(Data lines)
-- BEGIN --

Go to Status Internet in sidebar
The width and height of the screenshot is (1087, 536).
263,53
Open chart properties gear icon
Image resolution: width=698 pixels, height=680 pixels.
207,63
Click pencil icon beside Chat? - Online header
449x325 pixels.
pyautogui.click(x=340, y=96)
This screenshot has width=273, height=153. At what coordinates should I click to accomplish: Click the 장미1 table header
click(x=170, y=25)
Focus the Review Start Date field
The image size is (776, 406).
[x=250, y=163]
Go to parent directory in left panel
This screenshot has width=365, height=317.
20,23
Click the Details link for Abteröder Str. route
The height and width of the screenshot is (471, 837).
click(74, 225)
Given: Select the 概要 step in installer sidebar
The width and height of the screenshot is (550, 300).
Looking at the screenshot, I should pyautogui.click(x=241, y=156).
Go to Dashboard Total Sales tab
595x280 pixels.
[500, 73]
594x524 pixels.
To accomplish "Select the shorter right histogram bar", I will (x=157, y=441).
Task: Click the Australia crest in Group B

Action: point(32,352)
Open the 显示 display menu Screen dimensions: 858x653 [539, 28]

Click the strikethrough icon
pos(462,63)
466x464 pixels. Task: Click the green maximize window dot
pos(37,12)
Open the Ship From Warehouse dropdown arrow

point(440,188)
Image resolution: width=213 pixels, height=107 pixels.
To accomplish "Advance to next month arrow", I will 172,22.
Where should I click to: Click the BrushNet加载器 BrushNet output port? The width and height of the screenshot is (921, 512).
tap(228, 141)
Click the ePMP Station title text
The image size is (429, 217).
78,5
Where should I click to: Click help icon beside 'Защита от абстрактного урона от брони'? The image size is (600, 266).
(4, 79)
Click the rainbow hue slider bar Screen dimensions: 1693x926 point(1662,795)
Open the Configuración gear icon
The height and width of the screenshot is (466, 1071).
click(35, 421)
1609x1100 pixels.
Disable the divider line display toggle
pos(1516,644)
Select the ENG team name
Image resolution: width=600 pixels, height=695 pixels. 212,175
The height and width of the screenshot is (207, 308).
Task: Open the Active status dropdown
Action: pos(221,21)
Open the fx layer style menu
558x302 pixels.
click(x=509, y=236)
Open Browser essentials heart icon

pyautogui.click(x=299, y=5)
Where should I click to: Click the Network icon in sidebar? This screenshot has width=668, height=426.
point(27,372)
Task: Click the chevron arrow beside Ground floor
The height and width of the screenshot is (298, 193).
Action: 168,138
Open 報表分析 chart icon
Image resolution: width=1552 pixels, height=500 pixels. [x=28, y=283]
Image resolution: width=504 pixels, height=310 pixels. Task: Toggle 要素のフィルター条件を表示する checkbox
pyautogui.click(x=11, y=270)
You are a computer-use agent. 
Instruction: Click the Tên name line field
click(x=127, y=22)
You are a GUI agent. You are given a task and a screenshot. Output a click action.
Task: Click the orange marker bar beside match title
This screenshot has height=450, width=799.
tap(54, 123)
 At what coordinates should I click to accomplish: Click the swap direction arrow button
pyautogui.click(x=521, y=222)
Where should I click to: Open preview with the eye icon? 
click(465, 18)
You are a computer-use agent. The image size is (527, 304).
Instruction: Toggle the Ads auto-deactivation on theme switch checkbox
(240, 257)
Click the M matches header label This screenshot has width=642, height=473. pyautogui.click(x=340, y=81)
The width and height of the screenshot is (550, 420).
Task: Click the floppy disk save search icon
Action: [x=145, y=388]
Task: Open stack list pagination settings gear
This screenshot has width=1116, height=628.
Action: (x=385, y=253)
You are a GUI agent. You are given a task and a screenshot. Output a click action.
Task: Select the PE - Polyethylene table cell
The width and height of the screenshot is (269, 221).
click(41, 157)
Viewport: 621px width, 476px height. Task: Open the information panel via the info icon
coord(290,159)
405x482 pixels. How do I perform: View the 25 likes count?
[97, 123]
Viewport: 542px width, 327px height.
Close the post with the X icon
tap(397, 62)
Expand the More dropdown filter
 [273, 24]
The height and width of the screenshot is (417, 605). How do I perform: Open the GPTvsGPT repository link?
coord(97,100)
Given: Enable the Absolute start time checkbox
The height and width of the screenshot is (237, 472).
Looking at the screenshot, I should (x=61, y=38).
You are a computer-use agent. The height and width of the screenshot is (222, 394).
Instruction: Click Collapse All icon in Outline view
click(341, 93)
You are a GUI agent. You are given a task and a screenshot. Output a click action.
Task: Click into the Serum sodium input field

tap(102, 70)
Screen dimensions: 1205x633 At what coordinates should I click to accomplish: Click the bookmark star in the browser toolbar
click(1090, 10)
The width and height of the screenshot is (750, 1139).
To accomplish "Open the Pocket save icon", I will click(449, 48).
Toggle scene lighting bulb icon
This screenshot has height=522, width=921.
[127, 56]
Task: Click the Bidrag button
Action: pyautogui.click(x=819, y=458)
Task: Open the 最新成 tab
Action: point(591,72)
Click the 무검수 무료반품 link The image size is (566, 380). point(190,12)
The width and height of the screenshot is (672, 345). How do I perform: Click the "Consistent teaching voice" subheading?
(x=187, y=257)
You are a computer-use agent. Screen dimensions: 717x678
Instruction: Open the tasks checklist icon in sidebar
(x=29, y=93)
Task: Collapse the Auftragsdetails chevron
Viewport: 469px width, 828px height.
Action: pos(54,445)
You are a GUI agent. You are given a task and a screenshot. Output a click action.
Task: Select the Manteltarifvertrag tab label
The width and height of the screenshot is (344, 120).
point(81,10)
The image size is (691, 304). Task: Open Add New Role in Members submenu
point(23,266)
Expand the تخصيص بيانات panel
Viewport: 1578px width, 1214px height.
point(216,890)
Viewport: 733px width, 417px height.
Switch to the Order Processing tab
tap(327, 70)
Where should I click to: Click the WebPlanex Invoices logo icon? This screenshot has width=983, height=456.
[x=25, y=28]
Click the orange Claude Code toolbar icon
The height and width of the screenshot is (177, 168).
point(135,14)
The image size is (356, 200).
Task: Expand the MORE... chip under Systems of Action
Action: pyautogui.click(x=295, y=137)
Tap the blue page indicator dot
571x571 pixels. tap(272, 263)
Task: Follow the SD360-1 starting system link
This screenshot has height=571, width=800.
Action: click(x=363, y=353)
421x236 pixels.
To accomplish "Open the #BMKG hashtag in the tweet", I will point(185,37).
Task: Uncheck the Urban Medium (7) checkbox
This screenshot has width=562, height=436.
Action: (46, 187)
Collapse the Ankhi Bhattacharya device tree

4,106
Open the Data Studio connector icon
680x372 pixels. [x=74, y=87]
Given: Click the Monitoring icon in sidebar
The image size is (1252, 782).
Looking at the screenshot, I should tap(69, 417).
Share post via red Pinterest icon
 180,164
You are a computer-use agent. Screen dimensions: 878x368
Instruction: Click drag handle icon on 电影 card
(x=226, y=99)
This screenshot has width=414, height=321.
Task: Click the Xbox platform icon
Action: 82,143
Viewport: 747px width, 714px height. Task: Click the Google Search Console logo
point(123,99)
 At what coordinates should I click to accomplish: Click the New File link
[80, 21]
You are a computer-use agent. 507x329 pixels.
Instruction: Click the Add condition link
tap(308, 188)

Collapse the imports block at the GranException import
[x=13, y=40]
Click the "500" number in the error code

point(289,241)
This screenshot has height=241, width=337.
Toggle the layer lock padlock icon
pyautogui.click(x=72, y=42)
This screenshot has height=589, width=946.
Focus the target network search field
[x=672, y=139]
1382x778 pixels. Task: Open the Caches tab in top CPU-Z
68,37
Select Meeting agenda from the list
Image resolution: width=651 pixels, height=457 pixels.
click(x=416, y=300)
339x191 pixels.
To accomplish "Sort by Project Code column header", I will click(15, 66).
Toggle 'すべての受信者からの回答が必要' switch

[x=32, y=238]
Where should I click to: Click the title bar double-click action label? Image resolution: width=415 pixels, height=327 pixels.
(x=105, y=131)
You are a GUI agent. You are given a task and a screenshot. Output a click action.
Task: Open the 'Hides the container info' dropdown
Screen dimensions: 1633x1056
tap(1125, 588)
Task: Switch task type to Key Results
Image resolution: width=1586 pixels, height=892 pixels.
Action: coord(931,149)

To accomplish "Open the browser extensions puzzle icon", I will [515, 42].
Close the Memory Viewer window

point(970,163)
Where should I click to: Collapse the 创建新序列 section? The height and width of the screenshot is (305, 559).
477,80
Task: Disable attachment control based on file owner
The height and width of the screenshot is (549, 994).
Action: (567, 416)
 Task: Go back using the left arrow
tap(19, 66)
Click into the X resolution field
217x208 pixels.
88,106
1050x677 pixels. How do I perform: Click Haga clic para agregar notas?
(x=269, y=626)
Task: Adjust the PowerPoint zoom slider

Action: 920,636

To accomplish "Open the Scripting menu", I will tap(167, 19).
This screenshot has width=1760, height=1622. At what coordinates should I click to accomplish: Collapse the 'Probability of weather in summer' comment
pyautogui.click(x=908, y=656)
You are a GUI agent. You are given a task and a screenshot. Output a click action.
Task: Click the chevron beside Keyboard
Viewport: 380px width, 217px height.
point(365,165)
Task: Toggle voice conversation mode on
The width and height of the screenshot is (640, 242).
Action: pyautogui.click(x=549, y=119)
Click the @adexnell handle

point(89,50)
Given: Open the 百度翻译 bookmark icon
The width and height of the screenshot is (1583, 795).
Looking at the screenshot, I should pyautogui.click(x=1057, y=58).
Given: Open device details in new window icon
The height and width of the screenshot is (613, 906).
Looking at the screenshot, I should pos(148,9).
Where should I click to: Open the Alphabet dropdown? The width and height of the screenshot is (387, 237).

-- END --

### [REQUIREMENT]
Rewrite the entries from the line with "Where should I click to: Click the Network" to the line with "tap(54, 123)", replacing "Ground floor" with "First floor" and leaving everything else unchanged. Give only those lines.

### [SOLUTION TO THIS PROBLEM]
Where should I click to: Click the Network icon in sidebar? This screenshot has width=668, height=426.
point(27,372)
Task: Click the chevron arrow beside First floor
The height and width of the screenshot is (298, 193).
Action: 168,138
Open 報表分析 chart icon
Image resolution: width=1552 pixels, height=500 pixels. [x=28, y=283]
Image resolution: width=504 pixels, height=310 pixels. Task: Toggle 要素のフィルター条件を表示する checkbox
pyautogui.click(x=11, y=270)
You are a computer-use agent. 
Instruction: Click the Tên name line field
click(x=127, y=22)
You are a GUI agent. You are given a task and a screenshot. Output a click action.
Task: Click the orange marker bar beside match title
This screenshot has height=450, width=799.
tap(54, 123)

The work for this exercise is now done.